Stored items
=-=-=

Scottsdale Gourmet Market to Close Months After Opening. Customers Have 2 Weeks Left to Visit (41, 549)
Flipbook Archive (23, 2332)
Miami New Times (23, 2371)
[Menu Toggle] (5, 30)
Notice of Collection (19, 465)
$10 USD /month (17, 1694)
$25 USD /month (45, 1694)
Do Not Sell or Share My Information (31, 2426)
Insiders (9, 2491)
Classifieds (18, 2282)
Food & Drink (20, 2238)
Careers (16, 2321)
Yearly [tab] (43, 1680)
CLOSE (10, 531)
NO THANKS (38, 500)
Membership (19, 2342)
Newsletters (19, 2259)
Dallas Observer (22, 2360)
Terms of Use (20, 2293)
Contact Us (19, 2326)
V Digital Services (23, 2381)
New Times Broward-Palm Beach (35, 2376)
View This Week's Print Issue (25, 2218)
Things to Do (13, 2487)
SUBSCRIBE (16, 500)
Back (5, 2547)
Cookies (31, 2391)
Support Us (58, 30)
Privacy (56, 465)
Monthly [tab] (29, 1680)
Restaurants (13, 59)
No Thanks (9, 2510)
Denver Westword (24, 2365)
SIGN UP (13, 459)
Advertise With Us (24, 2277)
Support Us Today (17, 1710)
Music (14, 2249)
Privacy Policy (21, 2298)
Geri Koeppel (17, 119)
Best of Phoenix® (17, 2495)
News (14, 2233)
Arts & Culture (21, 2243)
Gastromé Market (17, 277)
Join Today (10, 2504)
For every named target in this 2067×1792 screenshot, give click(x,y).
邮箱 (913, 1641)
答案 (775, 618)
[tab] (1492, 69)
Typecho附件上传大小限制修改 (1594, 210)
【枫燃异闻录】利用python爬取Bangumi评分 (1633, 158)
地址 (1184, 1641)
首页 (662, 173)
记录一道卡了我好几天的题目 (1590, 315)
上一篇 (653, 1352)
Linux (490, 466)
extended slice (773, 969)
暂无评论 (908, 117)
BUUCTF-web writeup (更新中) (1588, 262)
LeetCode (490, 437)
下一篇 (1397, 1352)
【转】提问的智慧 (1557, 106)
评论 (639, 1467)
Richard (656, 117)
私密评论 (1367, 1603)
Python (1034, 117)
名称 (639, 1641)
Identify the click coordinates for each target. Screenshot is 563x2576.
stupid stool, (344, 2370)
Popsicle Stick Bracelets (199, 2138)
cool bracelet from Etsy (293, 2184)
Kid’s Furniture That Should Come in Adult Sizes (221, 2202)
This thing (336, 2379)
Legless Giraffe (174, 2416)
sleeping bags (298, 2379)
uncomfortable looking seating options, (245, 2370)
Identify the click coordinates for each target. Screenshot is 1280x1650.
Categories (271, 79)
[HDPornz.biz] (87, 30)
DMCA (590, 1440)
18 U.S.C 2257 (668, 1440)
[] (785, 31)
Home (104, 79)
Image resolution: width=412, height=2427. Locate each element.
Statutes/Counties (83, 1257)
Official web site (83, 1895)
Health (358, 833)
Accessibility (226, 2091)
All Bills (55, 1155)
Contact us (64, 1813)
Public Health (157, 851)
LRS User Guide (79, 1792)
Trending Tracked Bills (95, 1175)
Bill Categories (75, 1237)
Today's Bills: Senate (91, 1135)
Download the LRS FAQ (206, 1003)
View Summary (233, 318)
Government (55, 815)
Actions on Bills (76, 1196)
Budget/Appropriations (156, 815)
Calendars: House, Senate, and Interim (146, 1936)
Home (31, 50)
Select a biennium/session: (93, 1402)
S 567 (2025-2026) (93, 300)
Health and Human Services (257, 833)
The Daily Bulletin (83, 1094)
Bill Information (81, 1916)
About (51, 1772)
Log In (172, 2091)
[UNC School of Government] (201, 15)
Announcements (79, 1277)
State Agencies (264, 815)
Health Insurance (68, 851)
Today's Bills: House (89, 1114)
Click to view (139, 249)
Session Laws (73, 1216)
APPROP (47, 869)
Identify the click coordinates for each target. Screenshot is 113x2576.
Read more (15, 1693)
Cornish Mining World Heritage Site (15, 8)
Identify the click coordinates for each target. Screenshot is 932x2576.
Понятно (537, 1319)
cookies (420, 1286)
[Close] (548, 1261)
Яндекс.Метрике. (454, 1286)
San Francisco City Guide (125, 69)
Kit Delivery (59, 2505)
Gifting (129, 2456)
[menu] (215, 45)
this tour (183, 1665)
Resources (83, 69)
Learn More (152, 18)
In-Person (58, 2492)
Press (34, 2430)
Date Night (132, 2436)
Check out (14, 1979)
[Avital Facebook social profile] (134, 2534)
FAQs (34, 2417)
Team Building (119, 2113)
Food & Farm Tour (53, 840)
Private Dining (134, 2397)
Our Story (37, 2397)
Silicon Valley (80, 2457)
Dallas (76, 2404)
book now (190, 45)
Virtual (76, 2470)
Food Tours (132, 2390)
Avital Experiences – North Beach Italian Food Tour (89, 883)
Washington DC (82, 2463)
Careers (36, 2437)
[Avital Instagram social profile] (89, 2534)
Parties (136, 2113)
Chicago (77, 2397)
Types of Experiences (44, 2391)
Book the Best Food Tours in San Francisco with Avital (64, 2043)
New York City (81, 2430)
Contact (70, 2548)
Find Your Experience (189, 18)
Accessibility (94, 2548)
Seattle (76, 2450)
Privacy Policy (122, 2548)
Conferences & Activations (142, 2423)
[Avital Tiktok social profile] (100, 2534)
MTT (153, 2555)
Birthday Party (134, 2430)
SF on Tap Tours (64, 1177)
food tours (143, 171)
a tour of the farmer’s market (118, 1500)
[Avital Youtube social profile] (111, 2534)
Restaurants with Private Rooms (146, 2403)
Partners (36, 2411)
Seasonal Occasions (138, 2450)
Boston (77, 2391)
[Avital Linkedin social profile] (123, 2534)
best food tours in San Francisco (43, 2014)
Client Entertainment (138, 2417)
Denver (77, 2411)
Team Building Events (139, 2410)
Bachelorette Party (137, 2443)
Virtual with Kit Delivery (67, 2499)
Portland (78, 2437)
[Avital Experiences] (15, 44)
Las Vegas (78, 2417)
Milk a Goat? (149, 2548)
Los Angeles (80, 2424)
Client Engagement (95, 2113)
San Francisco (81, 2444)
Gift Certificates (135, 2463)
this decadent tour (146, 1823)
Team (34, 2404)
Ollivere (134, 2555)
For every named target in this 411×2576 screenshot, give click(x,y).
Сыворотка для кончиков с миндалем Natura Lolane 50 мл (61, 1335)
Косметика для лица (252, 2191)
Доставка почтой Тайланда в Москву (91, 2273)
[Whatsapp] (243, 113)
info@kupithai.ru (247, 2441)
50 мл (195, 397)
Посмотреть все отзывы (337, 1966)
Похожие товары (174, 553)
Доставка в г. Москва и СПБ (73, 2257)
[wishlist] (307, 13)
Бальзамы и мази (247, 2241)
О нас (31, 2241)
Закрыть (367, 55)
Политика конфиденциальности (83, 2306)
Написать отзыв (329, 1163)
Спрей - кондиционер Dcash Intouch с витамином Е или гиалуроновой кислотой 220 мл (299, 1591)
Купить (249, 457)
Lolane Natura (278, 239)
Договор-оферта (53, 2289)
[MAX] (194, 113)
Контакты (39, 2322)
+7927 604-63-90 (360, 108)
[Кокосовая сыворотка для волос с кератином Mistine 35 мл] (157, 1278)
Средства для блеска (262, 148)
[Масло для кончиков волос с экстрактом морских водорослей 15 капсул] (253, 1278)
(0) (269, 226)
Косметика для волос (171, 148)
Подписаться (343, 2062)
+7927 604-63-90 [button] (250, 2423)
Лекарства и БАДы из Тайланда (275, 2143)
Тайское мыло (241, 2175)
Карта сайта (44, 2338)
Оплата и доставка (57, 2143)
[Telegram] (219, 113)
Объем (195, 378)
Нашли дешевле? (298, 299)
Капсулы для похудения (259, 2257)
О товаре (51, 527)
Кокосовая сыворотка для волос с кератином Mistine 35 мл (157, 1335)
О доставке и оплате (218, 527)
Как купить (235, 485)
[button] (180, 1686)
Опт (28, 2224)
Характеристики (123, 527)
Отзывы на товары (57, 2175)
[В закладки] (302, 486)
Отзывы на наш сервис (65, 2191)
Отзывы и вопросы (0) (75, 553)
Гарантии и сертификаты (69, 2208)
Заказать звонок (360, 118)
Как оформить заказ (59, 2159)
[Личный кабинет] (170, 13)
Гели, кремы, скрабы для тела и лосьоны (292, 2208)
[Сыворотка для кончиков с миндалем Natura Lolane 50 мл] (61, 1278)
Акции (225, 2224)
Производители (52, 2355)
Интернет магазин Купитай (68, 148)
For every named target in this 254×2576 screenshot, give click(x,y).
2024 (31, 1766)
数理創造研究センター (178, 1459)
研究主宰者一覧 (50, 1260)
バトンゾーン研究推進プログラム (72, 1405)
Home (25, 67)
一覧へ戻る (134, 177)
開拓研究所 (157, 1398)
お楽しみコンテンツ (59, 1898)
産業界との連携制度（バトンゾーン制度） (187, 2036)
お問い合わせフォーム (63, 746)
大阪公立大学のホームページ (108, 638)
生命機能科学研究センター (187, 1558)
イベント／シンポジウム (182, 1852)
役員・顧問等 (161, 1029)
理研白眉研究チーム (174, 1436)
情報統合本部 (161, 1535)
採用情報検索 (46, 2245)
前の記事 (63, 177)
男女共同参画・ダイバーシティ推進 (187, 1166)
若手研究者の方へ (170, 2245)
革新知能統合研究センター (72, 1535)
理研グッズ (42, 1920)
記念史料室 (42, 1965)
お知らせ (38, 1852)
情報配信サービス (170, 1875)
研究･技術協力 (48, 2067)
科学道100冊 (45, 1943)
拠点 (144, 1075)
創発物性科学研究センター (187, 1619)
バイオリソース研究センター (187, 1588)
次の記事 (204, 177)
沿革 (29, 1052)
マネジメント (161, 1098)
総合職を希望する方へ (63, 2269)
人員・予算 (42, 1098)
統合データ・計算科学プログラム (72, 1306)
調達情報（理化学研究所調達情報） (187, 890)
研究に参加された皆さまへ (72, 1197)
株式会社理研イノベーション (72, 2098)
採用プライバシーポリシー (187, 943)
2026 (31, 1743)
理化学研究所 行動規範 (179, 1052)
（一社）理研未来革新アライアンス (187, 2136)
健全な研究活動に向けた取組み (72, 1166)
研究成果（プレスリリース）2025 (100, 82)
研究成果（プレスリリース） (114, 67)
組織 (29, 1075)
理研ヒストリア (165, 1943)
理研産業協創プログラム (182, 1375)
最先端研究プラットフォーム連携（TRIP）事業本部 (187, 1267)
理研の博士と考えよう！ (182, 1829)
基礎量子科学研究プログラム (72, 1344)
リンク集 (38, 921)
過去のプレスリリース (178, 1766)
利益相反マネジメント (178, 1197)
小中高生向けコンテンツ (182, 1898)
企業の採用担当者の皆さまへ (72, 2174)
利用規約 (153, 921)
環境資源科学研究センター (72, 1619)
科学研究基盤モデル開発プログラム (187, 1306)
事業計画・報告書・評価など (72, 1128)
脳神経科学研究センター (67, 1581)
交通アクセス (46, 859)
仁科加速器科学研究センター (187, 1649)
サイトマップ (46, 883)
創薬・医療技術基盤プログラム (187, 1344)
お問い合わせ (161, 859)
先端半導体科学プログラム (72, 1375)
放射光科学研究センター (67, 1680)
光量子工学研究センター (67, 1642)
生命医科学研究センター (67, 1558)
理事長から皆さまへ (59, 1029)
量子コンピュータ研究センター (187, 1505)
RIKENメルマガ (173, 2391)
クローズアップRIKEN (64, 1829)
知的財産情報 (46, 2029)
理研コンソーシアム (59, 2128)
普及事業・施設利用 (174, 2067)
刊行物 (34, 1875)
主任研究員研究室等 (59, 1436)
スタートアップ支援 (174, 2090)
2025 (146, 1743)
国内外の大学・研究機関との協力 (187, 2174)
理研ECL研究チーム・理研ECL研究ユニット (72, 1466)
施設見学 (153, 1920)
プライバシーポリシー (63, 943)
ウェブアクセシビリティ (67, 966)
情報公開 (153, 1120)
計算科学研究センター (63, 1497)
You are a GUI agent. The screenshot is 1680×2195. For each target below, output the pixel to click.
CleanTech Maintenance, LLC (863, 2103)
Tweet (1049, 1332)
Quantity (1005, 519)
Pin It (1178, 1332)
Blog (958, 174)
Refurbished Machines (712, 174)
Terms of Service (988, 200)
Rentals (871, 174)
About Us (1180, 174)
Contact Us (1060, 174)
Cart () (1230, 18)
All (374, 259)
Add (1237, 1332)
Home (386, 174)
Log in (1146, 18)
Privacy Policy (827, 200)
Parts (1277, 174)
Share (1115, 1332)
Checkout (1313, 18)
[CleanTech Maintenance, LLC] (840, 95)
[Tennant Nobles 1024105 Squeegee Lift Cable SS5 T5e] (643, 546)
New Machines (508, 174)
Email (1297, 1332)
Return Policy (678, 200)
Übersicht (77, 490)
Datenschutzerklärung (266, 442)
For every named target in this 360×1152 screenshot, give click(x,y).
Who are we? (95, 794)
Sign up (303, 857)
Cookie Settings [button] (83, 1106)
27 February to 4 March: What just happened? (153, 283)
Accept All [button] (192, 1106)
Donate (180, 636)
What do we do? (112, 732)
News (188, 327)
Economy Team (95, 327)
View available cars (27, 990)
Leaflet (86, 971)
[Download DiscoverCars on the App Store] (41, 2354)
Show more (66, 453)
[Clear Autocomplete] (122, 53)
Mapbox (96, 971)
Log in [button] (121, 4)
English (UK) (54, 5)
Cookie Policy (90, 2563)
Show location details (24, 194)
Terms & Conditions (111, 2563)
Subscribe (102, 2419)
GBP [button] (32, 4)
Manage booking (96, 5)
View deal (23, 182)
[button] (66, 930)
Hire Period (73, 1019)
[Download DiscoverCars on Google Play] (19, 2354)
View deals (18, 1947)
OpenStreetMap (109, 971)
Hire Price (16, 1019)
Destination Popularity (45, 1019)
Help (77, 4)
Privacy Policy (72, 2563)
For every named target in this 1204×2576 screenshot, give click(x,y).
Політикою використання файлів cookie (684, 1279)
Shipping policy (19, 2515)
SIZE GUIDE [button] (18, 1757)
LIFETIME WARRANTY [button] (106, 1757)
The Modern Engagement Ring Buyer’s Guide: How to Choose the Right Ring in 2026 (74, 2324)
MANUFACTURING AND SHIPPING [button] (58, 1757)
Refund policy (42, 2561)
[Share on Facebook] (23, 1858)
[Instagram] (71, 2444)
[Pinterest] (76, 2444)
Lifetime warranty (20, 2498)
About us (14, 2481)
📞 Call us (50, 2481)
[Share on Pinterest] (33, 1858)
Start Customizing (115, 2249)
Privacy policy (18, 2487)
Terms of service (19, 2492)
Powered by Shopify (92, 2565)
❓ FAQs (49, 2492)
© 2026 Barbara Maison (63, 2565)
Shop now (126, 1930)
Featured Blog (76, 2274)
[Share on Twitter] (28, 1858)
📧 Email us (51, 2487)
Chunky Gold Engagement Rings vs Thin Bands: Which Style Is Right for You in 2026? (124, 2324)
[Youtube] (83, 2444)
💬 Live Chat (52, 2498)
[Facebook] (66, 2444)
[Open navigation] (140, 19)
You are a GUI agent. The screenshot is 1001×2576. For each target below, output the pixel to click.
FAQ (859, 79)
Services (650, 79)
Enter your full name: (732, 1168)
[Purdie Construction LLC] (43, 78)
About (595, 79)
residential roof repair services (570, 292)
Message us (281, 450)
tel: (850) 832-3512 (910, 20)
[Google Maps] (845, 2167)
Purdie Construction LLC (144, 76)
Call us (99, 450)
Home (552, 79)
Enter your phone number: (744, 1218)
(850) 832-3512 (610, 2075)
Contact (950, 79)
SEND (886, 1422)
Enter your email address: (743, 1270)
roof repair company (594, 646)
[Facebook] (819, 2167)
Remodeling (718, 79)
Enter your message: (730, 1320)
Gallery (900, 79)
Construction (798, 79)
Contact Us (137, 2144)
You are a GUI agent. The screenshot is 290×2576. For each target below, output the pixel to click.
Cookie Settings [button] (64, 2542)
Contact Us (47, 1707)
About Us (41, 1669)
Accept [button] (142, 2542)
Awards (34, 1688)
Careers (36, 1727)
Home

=-=-=

WORK ORDER:
The lines to extract from the data above begin with the line containing "Find Your Experience (189, 18)" and end with the line containing "Milk a Goat? (149, 2548)". Extract them exactly, including both.

ANSWER TO THE PROBLEM:
Find Your Experience (189, 18)
Accessibility (94, 2548)
Seattle (76, 2450)
Privacy Policy (122, 2548)
Conferences & Activations (142, 2423)
[Avital Tiktok social profile] (100, 2534)
MTT (153, 2555)
Birthday Party (134, 2430)
SF on Tap Tours (64, 1177)
food tours (143, 171)
a tour of the farmer’s market (118, 1500)
[Avital Youtube social profile] (111, 2534)
Restaurants with Private Rooms (146, 2403)
Partners (36, 2411)
Seasonal Occasions (138, 2450)
Boston (77, 2391)
[Avital Linkedin social profile] (123, 2534)
best food tours in San Francisco (43, 2014)
Client Entertainment (138, 2417)
Denver (77, 2411)
Team Building Events (139, 2410)
Bachelorette Party (137, 2443)
Virtual with Kit Delivery (67, 2499)
Portland (78, 2437)
[Avital Experiences] (15, 44)
Las Vegas (78, 2417)
Milk a Goat? (149, 2548)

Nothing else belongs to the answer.